Task requirements
Transcribe word for word each line from the one containing "Where should I" to the final line of the data, both included. Skip the pictures.
━━━━━ Given entries ━━━━━
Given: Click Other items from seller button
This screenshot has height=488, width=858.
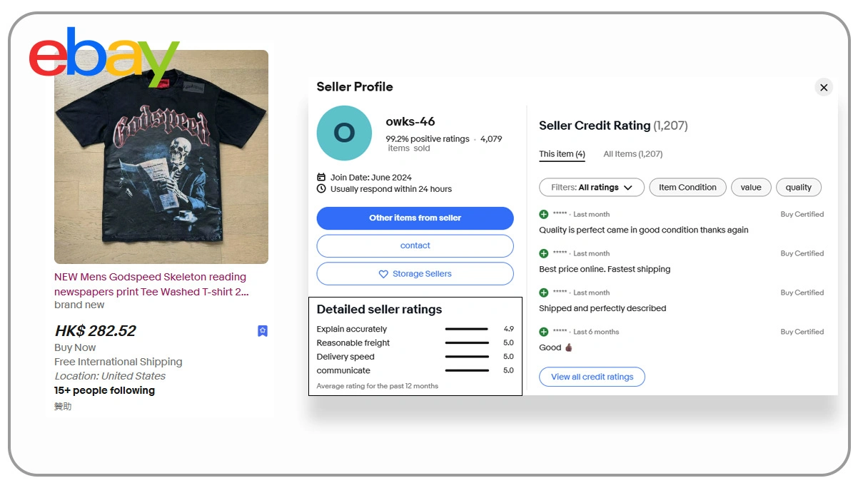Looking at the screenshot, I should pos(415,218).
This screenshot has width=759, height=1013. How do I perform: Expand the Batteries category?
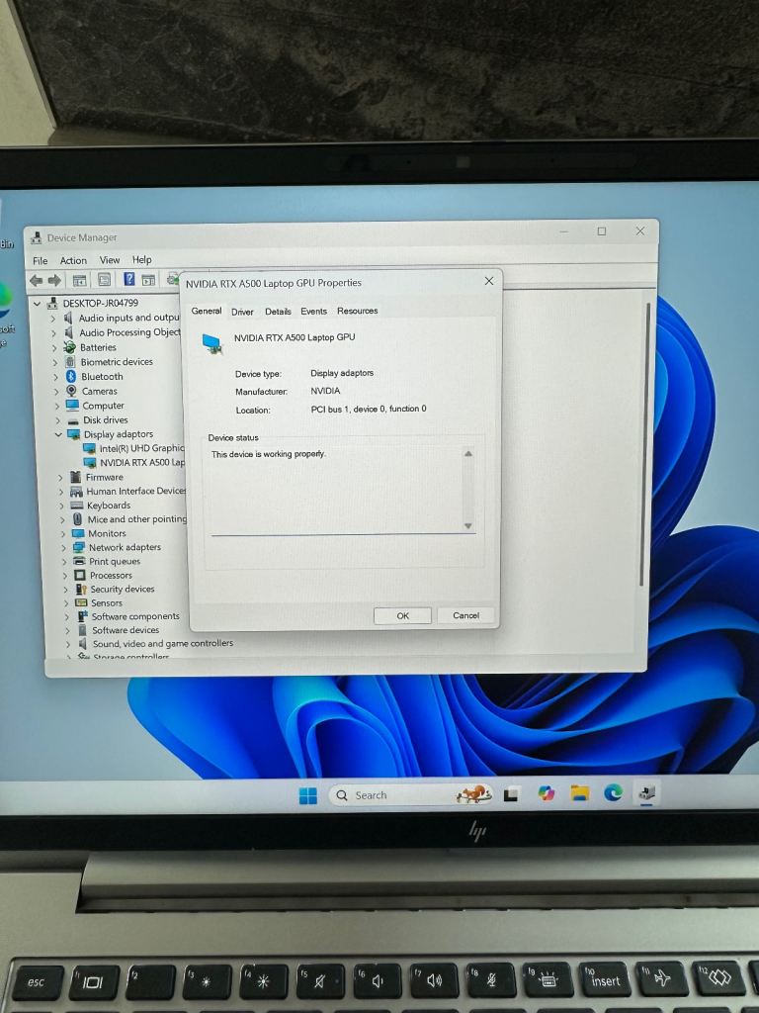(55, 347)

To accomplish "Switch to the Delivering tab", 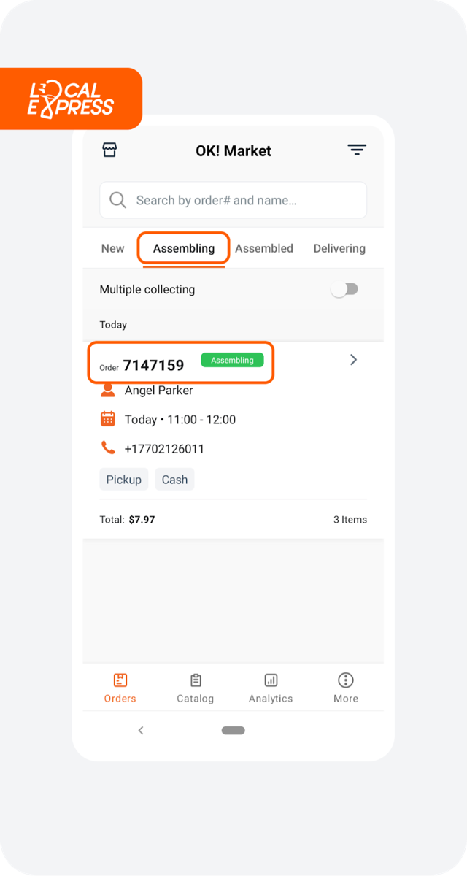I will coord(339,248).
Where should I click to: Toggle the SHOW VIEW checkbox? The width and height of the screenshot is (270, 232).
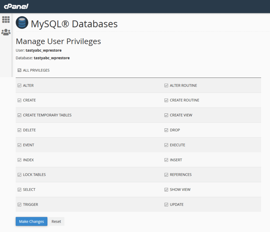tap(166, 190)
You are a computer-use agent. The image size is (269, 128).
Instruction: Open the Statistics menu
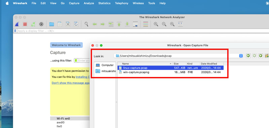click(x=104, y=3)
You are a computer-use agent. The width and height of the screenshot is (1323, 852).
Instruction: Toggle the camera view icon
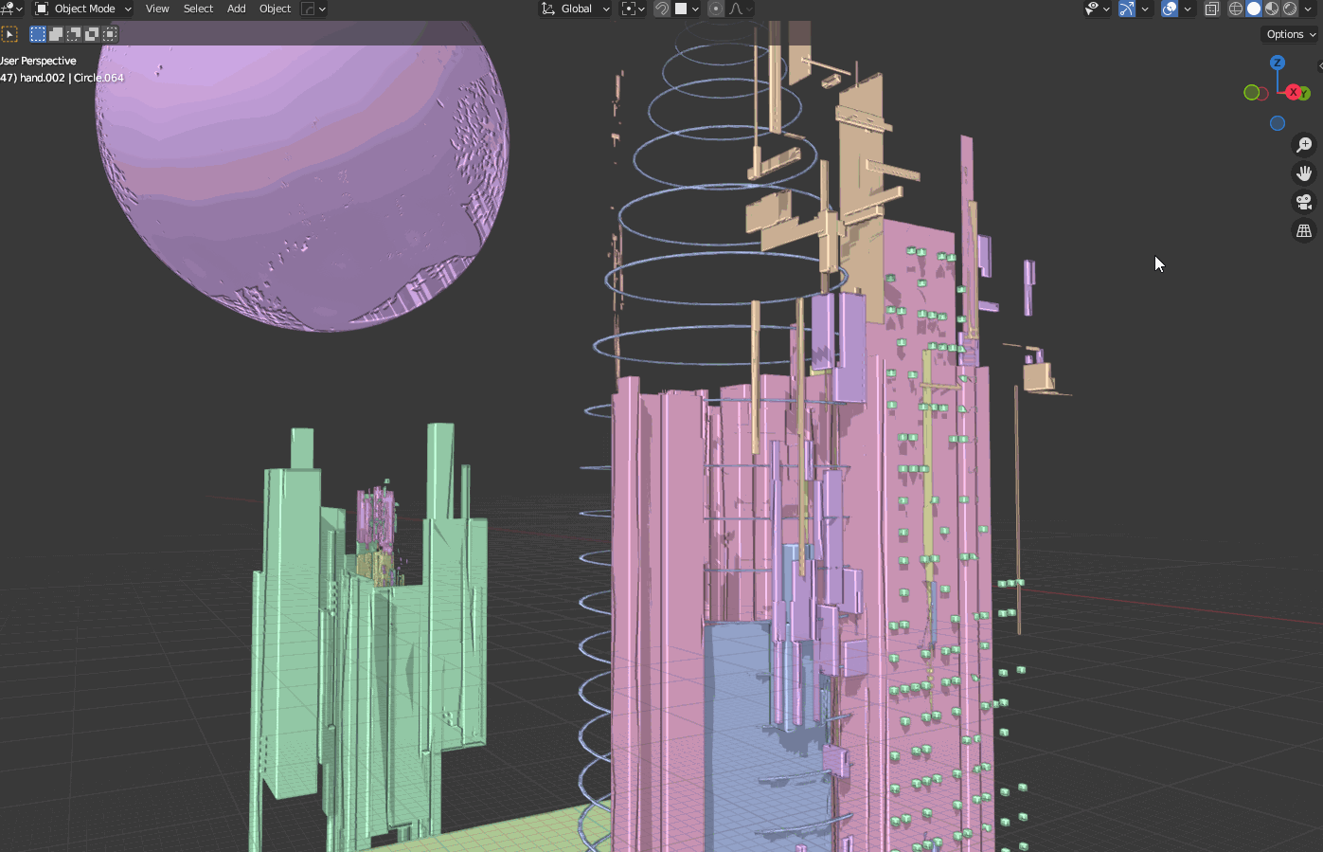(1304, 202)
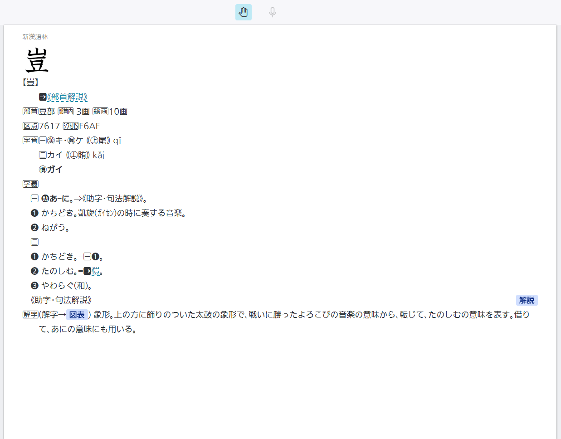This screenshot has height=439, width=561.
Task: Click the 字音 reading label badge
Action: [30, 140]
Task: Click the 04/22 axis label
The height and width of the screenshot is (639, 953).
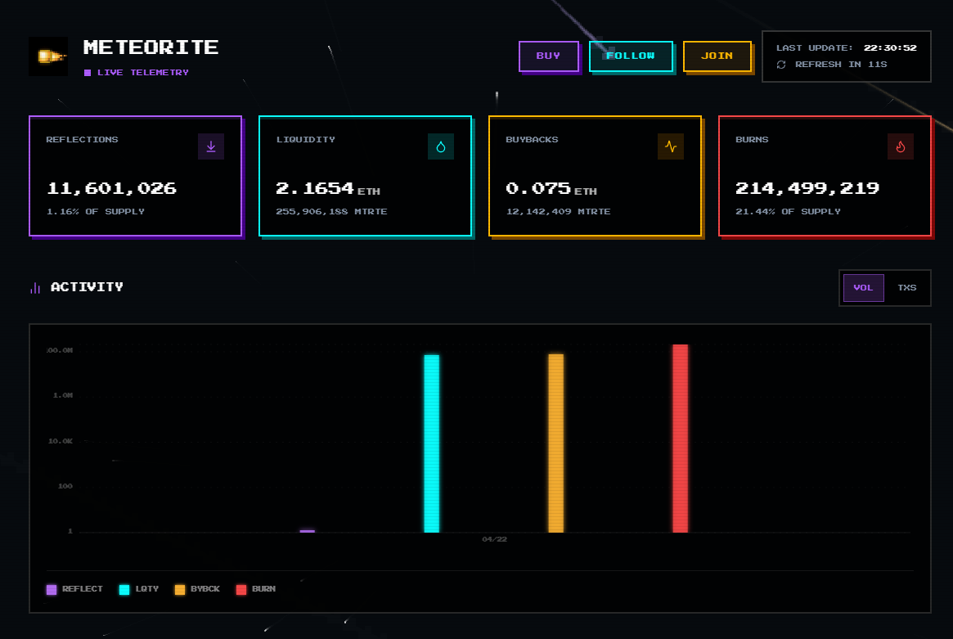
━━━━━
Task response
Where should I click to: Toggle the SHOW VIEW checkbox? The width and height of the screenshot is (270, 232).
tap(166, 190)
You are a computer-use agent. The image size is (269, 128).
Instruction: Open the Statistics menu
click(x=104, y=3)
You are a computer-use agent. The width and height of the screenshot is (1323, 852).
Instruction: Toggle the camera view icon
(1304, 202)
This screenshot has height=439, width=561.
Task: Click the 字音 reading label badge
Action: [30, 140]
Task: Click the 04/22 axis label
The height and width of the screenshot is (639, 953).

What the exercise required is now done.